ISBN-13: 9781620550991
Publisher: Inner Traditions/Bear & Company
Publication date: 07/22/2013
Edition description: 2nd Edition
Pages: 320
Sales rank: 466,754
Product dimensions: 9.90(w) x 7.90(h) x 0.70(d)

About the Author

Kathleen Porter is the director of the Center for Natural Alignment in Portland, Oregon. She offers programs for people with posture-related pain and for children and teachers in classrooms. She has taught principles of natural alignment at the University of Hawaii at Hilo, the National College of Natural Medicine in Portland, Oregon, and the Omega Institute in Rhinebeck, New York. She lives in Portland, Oregon.

Read an Excerpt

Chapter 1
DESIGN FOR LIFE


Who is more fit? Is it a small woman with elastic muscles and naturally aligned bones or a much larger man with six-pack abs and firmly developed pecs, deltoids, and biceps?

The small woman is able to carry heavy rocks on her head all day long, day after day, without strain. Because the weight of the load is distributed through aligned bones, the bones actually do the work of carrying the load. Her muscles are thus free to perform their primary job of moving the bones without strain. The musculoskeletal system functions as a dynamic interplay between bones and muscles that requires the bones to be aligned and the muscles to be elastic. This balanced interplay is the hallmark of true fitness.

This man is clearly strong in ways the woman is not. His power lies within his muscles alone, not in an overall integrated whole of fully functioning parts. The popular culture of fitness today is partly based on the idea that developed muscles are a requirement. Unfortunately, muscles that have been developed in this way are storehouses of contracted tension, making it difficult for them to lengthen and relax. This type of strength must be worked at continuously and is dependent on a regular maintenance routine. This man’s spine is shortened and compressed. His breathing is restricted because of a diaphragm that doesn’t move in a natural, efficient way. The range of motion of his shoulders and hips is greatly restricted. It is ironic that the strength he has worked so hard to acquire has also become a type of weakness.
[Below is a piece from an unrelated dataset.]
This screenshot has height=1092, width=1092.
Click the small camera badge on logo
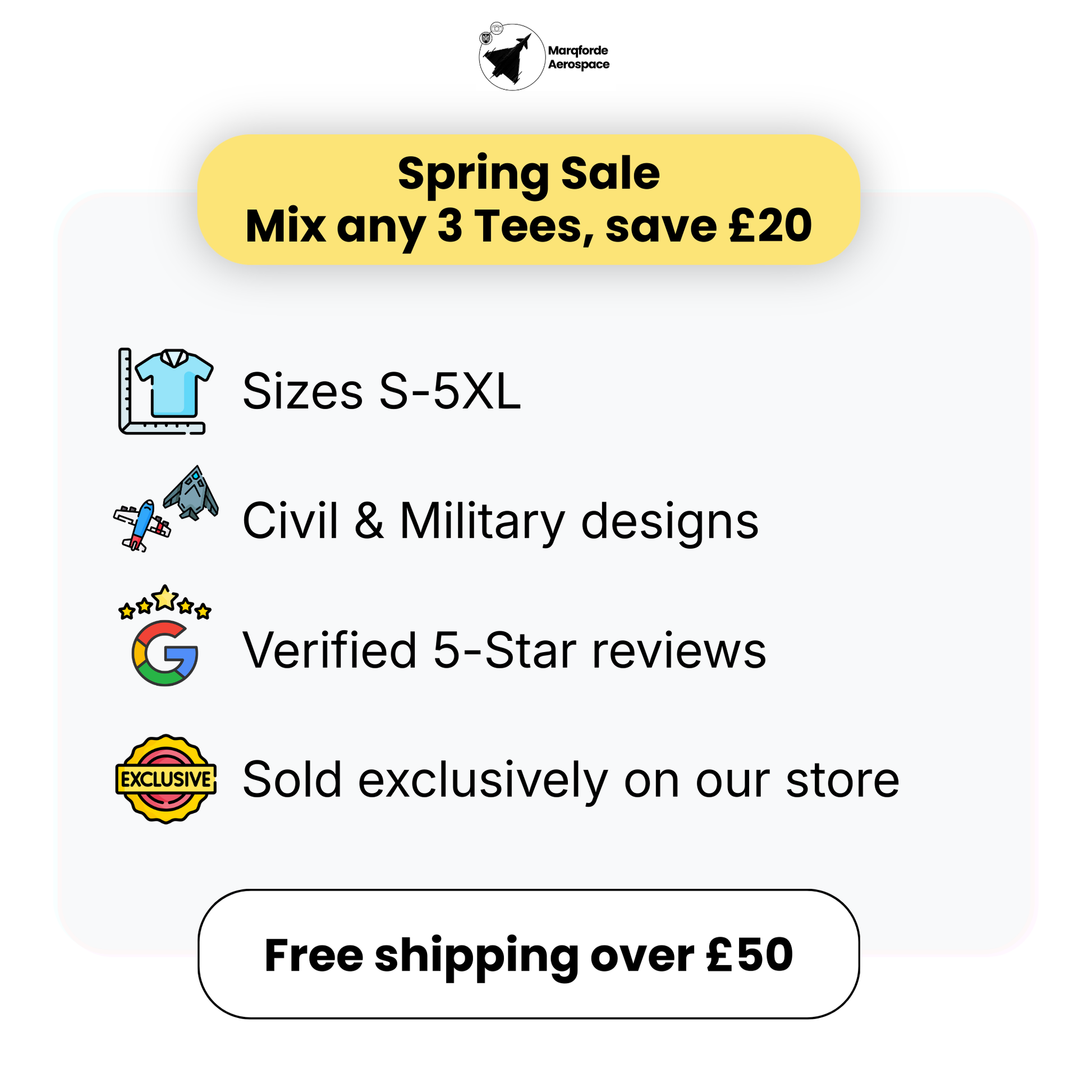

The modern-day confusion about what constitutes authentic strength and natural, easy flexibility is at the root of most of the chronic pain experienced by millions of people every day. In the United States today, millions of people live with chronic aches and pain that severely limit their activities, affect their ability to work, cost them thousands of dollars in lost wages, and impair their enjoyment of life. Employers, insurance companies, and workers’ compensation funds pay billions of dollars each year for lost time on the job and benefits to injured employees.

Unnatural strength
- has its power in purposely developed muscles
- must be continuously worked at to be maintained
- limits the range of motion of the joints
- restricts elasticity of the diaphragm
- compresses the spine

Natural strength
- has its power in aligned bones
- is innate and reinforced in ordinary activities
- promotes natural, easy flexibility of joints
- elongates the spine

Whether pain is chronic and low level or severe and debilitating, it has become an enormous problem in our country. In fact, pain is so common that it has come to be considered a normal fact of life. The epidemic of chronic pain has given way to a new medical specialty--pain management--because it is assumed that, in many cases, pain is something one simply must learn to live with. Too often pain management relies on the use of prescription drugs that generate billions of dollars in profits for pharmaceutical companies, while driving a crippling addiction problem for millions of Americans.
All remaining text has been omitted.